You don’t have to choose one or the other. You can both eliminate debt and save. If your debt is overwhelming, you can use the strategies discussed above to eliminate your debt. Once the majority of your debt is eliminated, you can focus on saving for long-term goals. It’s always recommended to pay your debt off before you start saving, but there are exceptions. For example, one exception is saving for retirement. It’s important to take advantage of any employer match through a tax-advantaged account, such as a 401(k). The matching money is essentially free money, so it’s recommended to save at least enough to receive the full match, even while you are still working to pay off your debt.
It’s also critical to create an emergency fund with the equivalent of three to six months’ of take-home pay, particularly with a possible recession on the horizon. If you can’t save enough to have three to six months’ worth, just try to sock away as much as you can. Even if it’s a small portion of your paycheck, any amount saved is better than none. Your emergency fund should be used to cover unexpected medical expenses, home repairs and car repairs.

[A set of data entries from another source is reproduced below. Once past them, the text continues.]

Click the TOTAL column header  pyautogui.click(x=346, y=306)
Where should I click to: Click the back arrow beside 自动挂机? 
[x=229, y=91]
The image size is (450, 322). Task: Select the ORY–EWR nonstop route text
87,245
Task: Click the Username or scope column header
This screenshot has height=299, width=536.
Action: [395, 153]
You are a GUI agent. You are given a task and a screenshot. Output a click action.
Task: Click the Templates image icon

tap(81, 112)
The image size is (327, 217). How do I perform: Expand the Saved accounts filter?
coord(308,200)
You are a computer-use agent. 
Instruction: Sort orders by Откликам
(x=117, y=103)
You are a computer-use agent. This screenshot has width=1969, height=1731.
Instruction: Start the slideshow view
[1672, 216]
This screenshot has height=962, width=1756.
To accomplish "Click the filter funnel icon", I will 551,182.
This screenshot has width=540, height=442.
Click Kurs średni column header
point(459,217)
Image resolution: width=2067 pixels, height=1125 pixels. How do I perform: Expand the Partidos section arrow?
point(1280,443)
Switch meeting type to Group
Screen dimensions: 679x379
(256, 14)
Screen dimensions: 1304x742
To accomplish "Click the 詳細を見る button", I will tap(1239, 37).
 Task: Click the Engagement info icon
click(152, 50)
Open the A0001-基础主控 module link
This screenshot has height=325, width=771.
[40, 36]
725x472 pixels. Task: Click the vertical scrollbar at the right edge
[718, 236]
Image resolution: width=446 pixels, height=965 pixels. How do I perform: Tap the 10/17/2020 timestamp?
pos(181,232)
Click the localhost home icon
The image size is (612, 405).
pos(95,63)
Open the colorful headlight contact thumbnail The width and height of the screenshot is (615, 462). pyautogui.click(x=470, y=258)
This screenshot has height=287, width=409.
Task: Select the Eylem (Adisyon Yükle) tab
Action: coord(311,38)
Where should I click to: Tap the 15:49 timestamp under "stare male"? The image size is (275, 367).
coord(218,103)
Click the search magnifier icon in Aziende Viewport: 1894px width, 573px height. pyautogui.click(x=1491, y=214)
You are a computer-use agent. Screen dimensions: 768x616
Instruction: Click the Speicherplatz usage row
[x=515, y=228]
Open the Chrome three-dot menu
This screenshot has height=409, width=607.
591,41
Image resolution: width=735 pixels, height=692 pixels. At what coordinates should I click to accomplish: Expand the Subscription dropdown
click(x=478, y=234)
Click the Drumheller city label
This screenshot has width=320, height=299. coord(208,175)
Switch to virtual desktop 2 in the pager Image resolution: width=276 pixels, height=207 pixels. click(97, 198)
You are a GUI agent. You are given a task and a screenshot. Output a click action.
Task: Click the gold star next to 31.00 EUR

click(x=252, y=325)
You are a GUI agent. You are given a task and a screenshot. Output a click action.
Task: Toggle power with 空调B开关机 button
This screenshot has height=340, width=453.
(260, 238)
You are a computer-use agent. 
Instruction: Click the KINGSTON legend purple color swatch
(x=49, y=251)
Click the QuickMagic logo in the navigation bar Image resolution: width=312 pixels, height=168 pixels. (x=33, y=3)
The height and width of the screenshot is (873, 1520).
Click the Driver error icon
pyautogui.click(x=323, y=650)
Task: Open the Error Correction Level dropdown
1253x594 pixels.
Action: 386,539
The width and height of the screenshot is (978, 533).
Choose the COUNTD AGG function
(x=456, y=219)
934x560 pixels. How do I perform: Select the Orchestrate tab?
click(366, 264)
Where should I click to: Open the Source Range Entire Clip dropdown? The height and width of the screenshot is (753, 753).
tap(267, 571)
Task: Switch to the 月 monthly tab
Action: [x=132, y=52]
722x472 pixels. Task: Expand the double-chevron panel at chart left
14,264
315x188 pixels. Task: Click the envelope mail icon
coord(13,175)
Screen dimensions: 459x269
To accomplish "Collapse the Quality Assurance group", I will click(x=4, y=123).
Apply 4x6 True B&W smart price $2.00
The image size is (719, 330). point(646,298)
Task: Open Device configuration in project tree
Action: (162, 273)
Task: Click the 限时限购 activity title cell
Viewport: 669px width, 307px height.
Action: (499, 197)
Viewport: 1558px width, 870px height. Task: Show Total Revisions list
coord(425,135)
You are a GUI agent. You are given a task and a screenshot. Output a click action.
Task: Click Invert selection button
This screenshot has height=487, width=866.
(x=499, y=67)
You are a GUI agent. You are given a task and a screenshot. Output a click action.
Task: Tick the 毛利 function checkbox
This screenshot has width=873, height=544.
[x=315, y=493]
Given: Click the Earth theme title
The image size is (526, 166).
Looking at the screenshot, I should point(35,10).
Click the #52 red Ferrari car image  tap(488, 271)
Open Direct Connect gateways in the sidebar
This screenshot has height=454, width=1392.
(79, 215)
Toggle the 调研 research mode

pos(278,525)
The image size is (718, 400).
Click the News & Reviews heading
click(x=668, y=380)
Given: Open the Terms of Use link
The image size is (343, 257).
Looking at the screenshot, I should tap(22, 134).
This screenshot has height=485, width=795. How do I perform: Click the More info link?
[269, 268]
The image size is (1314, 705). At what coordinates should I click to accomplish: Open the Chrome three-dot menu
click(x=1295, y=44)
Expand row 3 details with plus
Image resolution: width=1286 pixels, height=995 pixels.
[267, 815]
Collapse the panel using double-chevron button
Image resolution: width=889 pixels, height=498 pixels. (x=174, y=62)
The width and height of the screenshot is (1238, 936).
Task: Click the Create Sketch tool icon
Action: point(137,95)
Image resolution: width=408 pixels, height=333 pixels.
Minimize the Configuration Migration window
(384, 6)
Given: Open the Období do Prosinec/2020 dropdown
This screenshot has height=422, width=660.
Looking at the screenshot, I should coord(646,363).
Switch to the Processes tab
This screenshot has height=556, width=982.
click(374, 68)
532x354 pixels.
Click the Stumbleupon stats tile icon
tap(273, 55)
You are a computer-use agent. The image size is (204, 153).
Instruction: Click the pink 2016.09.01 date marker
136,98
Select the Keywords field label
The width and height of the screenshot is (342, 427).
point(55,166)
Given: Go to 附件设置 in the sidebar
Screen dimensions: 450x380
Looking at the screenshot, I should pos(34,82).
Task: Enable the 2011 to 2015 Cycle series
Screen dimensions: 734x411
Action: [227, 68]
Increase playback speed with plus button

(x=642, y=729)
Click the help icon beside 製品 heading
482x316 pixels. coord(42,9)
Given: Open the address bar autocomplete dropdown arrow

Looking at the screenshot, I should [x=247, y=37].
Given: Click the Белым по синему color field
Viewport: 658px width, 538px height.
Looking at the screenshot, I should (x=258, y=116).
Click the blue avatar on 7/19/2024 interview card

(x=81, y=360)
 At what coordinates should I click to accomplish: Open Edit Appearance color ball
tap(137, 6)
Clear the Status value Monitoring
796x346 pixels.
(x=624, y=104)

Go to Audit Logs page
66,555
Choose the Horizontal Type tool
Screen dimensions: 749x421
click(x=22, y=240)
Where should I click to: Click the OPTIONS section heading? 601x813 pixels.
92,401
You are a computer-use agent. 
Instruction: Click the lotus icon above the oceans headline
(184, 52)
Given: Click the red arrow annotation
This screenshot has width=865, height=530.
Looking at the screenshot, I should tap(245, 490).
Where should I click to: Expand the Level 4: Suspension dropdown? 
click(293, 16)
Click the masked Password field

You can also create a budget using the 50/30/20 method. This involves putting 50 percent of your take-home pay toward your needs, 30 percent toward your wants and 20 percent toward your savings and debt repayment. There may be times where you need to cut back on your expenses to pay off your debts. But once your debts are fully paid, you can begin to increase your discretionary spending.
It’s important to prepare your finances, including paying down your credit card debt, before a recession hits. It’s not uncommon for consumers to rack up credit card debt during a recession, so eliminating this debt beforehand can help you better manage your finances.
There are various ways to pay down credit card debt, including debt consolidation and the avalanche method. And a balance transfer card can help you eliminate debt without paying interest, depending on how much debt you have.
Whatever method you choose, it’s important to prepare now. Review your finances and take any steps needed to best position yourself for a possible downturn.